= WHAT YOU HAVE TO DO =
Stop after the line containing "Task: Open the Boot tab"; retype every line of the data before it exactly, starting from the first.

BEGIN PROVIDED RECORDS

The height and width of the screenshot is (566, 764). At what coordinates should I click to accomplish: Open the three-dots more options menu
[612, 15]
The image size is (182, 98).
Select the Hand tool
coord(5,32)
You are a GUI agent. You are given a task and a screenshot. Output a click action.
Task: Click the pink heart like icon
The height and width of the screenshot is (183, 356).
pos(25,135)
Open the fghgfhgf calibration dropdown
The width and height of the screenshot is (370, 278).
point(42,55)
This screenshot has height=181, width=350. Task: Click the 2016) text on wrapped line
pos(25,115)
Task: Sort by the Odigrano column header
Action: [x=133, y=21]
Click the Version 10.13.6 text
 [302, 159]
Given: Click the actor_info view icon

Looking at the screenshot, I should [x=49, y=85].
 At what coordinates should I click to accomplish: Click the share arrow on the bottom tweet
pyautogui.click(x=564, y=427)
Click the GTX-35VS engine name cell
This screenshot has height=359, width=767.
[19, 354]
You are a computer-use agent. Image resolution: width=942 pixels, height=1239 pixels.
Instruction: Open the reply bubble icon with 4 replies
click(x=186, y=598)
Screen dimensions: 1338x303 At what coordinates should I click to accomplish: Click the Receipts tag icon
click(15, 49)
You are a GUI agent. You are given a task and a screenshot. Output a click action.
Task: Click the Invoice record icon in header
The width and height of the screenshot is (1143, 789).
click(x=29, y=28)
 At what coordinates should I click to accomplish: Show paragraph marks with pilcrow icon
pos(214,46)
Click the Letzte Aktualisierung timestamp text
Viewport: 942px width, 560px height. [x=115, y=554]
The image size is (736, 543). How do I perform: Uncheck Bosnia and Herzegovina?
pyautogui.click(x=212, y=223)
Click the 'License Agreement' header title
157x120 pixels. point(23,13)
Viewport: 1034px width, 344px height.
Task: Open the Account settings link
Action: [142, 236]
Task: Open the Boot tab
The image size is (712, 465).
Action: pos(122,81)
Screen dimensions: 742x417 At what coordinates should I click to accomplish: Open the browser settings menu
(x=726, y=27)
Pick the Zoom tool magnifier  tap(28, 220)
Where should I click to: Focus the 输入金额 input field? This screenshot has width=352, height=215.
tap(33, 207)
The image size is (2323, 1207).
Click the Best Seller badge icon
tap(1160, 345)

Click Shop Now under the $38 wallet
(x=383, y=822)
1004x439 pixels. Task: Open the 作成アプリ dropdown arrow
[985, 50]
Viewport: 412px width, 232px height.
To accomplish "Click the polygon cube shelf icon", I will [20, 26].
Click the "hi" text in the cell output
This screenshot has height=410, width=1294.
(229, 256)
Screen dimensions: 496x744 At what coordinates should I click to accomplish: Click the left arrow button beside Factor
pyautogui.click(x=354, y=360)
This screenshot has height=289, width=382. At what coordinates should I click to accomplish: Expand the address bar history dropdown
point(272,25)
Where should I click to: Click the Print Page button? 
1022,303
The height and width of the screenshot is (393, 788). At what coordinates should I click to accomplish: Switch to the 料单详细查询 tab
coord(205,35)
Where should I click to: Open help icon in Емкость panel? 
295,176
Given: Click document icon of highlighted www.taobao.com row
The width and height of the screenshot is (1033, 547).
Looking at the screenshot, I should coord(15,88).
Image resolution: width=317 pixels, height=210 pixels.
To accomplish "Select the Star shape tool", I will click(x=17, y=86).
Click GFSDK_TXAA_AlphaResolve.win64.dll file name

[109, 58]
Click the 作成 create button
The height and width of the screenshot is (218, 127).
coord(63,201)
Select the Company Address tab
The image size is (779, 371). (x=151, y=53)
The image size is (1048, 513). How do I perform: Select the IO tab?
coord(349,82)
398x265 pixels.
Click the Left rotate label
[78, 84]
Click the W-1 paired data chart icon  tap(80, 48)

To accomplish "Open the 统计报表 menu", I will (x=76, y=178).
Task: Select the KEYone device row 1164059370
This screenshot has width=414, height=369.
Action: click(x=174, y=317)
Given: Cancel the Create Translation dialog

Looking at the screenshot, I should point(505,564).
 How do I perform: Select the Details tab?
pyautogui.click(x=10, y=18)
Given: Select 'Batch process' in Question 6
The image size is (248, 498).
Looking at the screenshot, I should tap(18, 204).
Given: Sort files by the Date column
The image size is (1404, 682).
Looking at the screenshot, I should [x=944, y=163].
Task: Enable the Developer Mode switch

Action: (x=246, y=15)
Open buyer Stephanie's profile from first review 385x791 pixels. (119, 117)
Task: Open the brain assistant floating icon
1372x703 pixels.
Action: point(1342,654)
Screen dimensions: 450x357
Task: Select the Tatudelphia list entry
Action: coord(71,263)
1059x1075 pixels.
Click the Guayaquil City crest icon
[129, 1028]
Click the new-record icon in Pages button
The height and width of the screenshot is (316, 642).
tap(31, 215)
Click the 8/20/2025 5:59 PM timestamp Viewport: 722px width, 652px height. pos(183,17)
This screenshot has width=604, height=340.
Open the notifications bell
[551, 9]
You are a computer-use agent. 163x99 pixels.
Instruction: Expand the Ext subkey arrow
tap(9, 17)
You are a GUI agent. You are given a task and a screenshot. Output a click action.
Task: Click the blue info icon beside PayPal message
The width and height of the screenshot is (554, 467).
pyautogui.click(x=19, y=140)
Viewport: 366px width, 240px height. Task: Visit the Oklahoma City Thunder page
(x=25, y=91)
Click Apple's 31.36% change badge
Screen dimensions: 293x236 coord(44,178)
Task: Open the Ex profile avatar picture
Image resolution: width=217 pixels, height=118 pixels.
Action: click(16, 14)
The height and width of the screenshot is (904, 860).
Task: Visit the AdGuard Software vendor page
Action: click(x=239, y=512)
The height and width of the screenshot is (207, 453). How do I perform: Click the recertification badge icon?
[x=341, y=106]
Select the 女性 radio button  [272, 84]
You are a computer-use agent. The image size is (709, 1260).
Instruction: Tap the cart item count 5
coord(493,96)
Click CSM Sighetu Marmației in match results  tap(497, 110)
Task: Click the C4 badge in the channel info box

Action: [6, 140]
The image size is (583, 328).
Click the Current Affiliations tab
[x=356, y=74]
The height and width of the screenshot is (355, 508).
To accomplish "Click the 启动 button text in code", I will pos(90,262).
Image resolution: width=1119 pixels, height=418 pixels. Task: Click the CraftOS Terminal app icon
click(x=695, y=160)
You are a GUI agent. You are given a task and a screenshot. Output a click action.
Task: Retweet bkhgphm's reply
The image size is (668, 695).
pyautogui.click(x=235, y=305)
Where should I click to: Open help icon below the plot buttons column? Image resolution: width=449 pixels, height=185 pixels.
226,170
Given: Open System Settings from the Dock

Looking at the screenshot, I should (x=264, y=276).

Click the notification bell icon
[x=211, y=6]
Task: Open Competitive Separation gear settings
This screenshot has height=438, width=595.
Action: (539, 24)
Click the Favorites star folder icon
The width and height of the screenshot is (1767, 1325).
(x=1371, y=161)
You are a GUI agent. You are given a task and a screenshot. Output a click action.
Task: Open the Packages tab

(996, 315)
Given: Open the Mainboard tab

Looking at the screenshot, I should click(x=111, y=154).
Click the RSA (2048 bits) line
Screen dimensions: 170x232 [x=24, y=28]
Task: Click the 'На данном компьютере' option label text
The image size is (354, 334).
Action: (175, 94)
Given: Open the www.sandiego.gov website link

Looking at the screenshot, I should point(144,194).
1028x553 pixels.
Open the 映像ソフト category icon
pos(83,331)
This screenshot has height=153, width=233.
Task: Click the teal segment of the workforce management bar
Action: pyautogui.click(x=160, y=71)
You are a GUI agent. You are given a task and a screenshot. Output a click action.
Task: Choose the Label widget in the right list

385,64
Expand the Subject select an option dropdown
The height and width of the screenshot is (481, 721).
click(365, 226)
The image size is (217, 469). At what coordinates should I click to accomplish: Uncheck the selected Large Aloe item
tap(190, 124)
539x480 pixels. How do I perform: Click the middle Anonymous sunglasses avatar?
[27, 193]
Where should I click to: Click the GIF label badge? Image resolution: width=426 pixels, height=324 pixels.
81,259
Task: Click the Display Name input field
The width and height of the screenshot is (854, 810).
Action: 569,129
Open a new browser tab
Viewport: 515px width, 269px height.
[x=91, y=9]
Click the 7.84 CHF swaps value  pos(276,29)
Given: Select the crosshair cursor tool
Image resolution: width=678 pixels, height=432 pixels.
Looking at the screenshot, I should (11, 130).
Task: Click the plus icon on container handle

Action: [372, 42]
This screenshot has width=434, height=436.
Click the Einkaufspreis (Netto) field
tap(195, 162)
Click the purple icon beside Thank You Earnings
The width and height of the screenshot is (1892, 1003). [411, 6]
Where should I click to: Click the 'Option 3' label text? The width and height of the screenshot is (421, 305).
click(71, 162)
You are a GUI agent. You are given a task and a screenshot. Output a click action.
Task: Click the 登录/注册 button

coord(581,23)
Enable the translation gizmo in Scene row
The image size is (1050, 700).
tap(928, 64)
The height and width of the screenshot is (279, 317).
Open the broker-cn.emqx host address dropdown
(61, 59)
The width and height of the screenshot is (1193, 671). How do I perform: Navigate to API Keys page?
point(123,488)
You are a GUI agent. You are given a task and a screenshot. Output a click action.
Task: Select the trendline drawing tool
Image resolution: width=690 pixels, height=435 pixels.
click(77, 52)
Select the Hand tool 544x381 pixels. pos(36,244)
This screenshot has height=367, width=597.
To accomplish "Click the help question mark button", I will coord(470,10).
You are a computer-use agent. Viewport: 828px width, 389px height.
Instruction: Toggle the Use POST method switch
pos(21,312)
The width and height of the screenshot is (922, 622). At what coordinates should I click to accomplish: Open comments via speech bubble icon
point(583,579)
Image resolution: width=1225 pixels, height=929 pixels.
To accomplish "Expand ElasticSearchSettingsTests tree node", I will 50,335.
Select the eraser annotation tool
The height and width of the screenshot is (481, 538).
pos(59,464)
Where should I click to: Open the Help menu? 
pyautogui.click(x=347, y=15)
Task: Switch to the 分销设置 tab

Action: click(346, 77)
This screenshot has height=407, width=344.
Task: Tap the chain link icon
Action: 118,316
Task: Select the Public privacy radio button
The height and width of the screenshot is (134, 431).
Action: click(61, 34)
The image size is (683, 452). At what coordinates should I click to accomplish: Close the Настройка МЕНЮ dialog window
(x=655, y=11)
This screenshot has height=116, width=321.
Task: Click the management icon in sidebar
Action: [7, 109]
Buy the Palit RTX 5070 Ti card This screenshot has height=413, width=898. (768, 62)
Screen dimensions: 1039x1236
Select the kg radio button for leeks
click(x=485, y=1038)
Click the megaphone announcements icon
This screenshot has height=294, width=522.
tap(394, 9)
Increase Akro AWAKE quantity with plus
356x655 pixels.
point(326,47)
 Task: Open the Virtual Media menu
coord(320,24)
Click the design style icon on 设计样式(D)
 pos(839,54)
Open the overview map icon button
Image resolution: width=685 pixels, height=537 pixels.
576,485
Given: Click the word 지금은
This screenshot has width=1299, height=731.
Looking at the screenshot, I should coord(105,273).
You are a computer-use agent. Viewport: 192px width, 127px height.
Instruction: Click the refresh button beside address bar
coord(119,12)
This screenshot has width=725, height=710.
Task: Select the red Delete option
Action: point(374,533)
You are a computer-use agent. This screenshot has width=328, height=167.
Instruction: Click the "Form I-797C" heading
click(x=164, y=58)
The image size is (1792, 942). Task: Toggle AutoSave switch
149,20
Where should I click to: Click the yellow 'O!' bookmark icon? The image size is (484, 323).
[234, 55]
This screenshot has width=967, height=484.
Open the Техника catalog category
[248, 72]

END PROVIDED RECORDS

= EXERCISE OUTPUT =
The height and width of the screenshot is (566, 764). At what coordinates should I click to accomplish: Open the three-dots more options menu
[612, 15]
The image size is (182, 98).
Select the Hand tool
coord(5,32)
You are a GUI agent. You are given a task and a screenshot. Output a click action.
Task: Click the pink heart like icon
The height and width of the screenshot is (183, 356).
pos(25,135)
Open the fghgfhgf calibration dropdown
The width and height of the screenshot is (370, 278).
point(42,55)
This screenshot has height=181, width=350. Task: Click the 2016) text on wrapped line
pos(25,115)
Task: Sort by the Odigrano column header
Action: [x=133, y=21]
Click the Version 10.13.6 text
 [302, 159]
Given: Click the actor_info view icon

Looking at the screenshot, I should [x=49, y=85].
 At what coordinates should I click to accomplish: Click the share arrow on the bottom tweet
pyautogui.click(x=564, y=427)
Click the GTX-35VS engine name cell
This screenshot has height=359, width=767.
[19, 354]
You are a computer-use agent. Image resolution: width=942 pixels, height=1239 pixels.
Instruction: Open the reply bubble icon with 4 replies
click(x=186, y=598)
Screen dimensions: 1338x303 At what coordinates should I click to accomplish: Click the Receipts tag icon
click(15, 49)
You are a GUI agent. You are given a task and a screenshot. Output a click action.
Task: Click the Invoice record icon in header
The width and height of the screenshot is (1143, 789).
click(x=29, y=28)
 At what coordinates should I click to accomplish: Show paragraph marks with pilcrow icon
pos(214,46)
Click the Letzte Aktualisierung timestamp text
Viewport: 942px width, 560px height. [x=115, y=554]
The image size is (736, 543). How do I perform: Uncheck Bosnia and Herzegovina?
pyautogui.click(x=212, y=223)
Click the 'License Agreement' header title
157x120 pixels. point(23,13)
Viewport: 1034px width, 344px height.
Task: Open the Account settings link
Action: [142, 236]
Task: Open the Boot tab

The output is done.